Abgesehen von dieser konkreten machtpolitischen Funktion verlieh der Tag von Potsdam der nun entstehenden nationalsozialistischen Diktatur eine historische Legitimität. Die alten Eliten des untergegangenen Kaiserreichs übergaben symbolisch die Staffel an die nationalsozialistische Führung. Und genau dies kam in dem Händedruck zwischen Hindenburg und Hitler zum Ausdruck, der anders als gerne behauptet von der nationalsozialistischen Propaganda in Wort und Bild vielfach gewürdigt wurde.
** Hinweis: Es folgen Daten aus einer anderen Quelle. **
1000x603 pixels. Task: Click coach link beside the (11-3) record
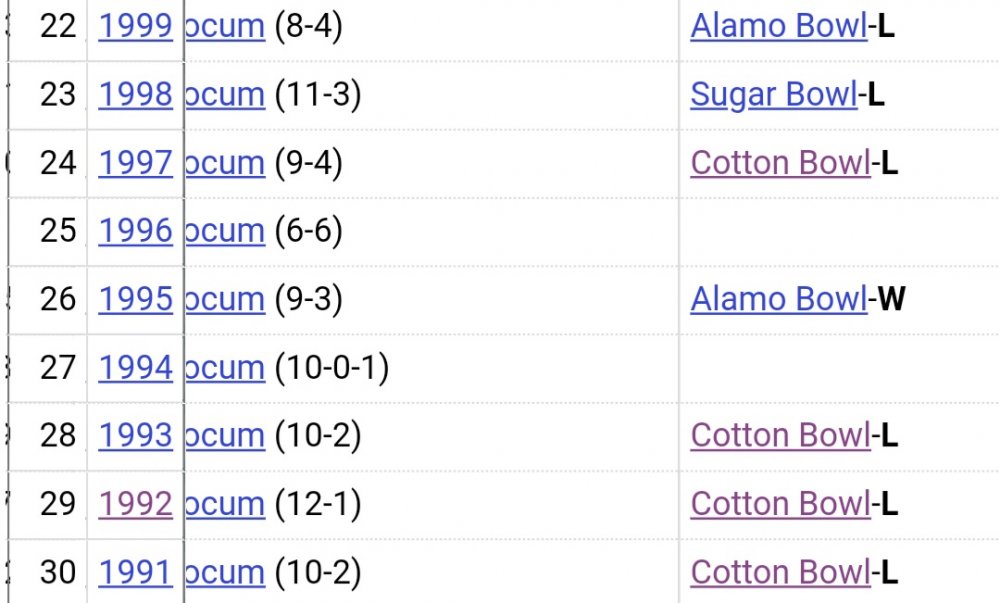226,95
So heißt es etwa in dem Millionenfach erschienenen Bildsammelalbum ‚Deutschland erwacht: Werden, Kampf und Sieg der NSDAP: „Diese Händedruckt heiligt, ein jeder spürt es, das neue Reich mit dem Segen einer jahrtausendalten Tradition.“[21] Der Militärprediger a.D. der Garnisonkirche Potsdam Johannes Kessler beschrieb diesen Moment mit den Worten: „Hitler verneigte sich vor Hindenburg, sie reichten sich die Rechte und sahen einander still und tief in die Augen. Da fühlten wir unmittelbar: jetzt verneigen sich zwei Mächte, zwei Zeiten, zwei Welten: das reife Alter und die männliche Jugend, die ehrwürdige Vergangenheit und die sich anbahnende Zukunft, der Heerführer mit dem Blücherkreuz und der Volksführer mit dem Hakenkreuz“.[22]
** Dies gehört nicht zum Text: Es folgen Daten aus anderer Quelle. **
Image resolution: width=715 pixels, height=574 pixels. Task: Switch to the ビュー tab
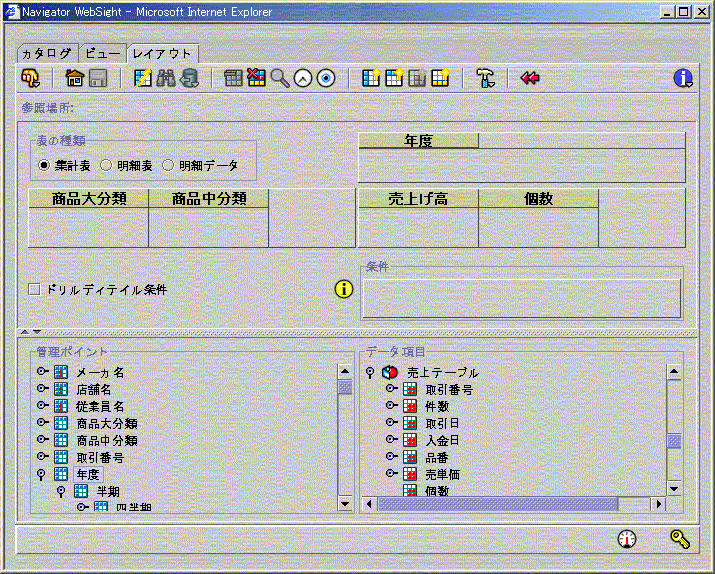point(102,53)
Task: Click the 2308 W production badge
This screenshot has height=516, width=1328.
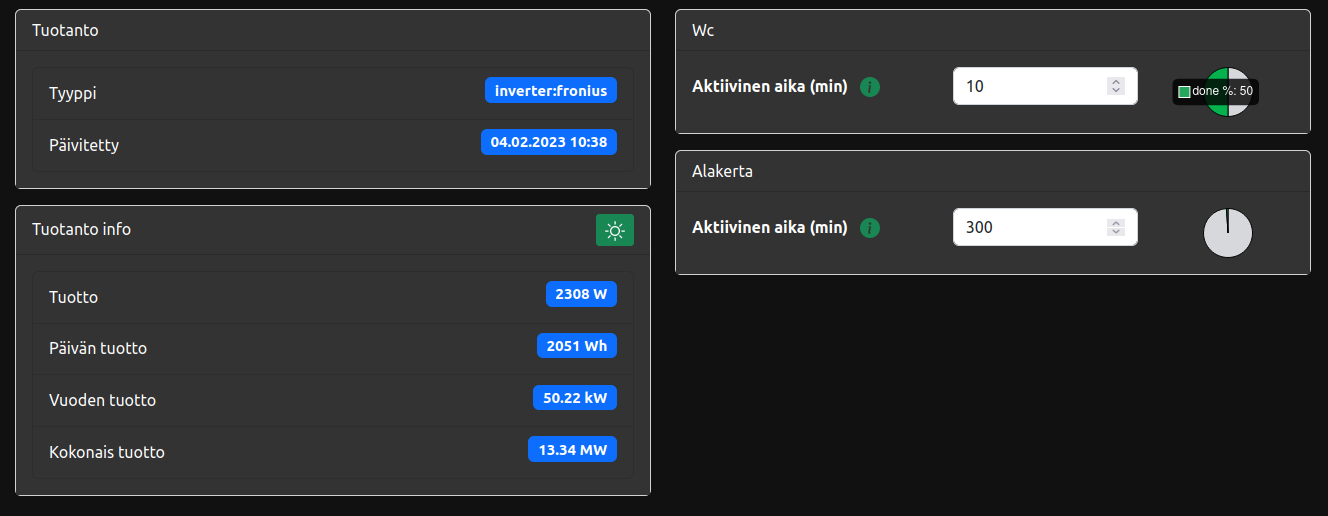Action: pos(581,294)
In der NS-Literatur wird nicht selten das Ereignis sakral-mythisch überhöht, wie etwa in einem Gedichtband für die Feiern des Dritten Reichs, in dem wiederholt die Wiederauferstehung Friedrich des Großen am Tag von Potsdam imaginiert wird: „Der König schläft? Hier seins Grabes Schwelle […] Hier lebt, was in der Welt für tot gehalten […] Das Grab springt auf! Die Fahnen rauschen mächtig, und auf der Schwelle stehst du, stolz und prächtig, Friedericus Rex, nein, du verlässt uns nicht. […] Hell klingt dein Glockenspiel aus alter Zeit, Du kommst, das Reich in Hitlers Hand zu legen.“[23]
1933/ 1945
Mit dem Tag von Potsdam wurde die Garnisonkirche Potsdam zur sakralen Geburtsstätte des Dritten Reichs. Ein wahres Pilgertum setzte ein. 350.000 Menschen suchte den nationalsozialistischen Weiheort auf, ein Vielfaches der Besucherzahlen im Vergleich zu den Zeiten der Weimarer Republik.[24] Strenge Maßgaben schützten seine Aura. Filmaufnahmen waren in diesem „einzigartigen deutschen Nationalheiligtum“[25] sogar für die Produktion von Propagandafilmen verboten, ebenso wie Veränderungen an der Ausstattung, denn „der Altarraum [muss] so erhalten bleiben […], wie er dem deutschen Volk durch das gewaltige Geschehen am 21. März 1933 bekannt ist.“[26] Die Kirche wird für unzählige NS-Veranstaltungen genutzt, aber auch hier bestehen Bedenken der Entweihung. So notiert Goebbels am 26. Januar 1934 in seinem Tagebuch: „Potsdam H.J. Fahnenweihe. Schirach hält in der Garnisonkirche eine sehr gute Rede. Aber warum gerade dort. Entwertung unserer Tradition.“[27] Dass es zu keinen weiteren Massenaufmärschen in Potsdam kommt, hat freilich noch einen anderen Grund: Potsdam ist schlichtweg zu klein für zentrale NS-Massenkundgebung, zu denen regelmäßig Hundertausende kommen. Dies wird bereits beim Reichsjugendtags 1932 konstatiert.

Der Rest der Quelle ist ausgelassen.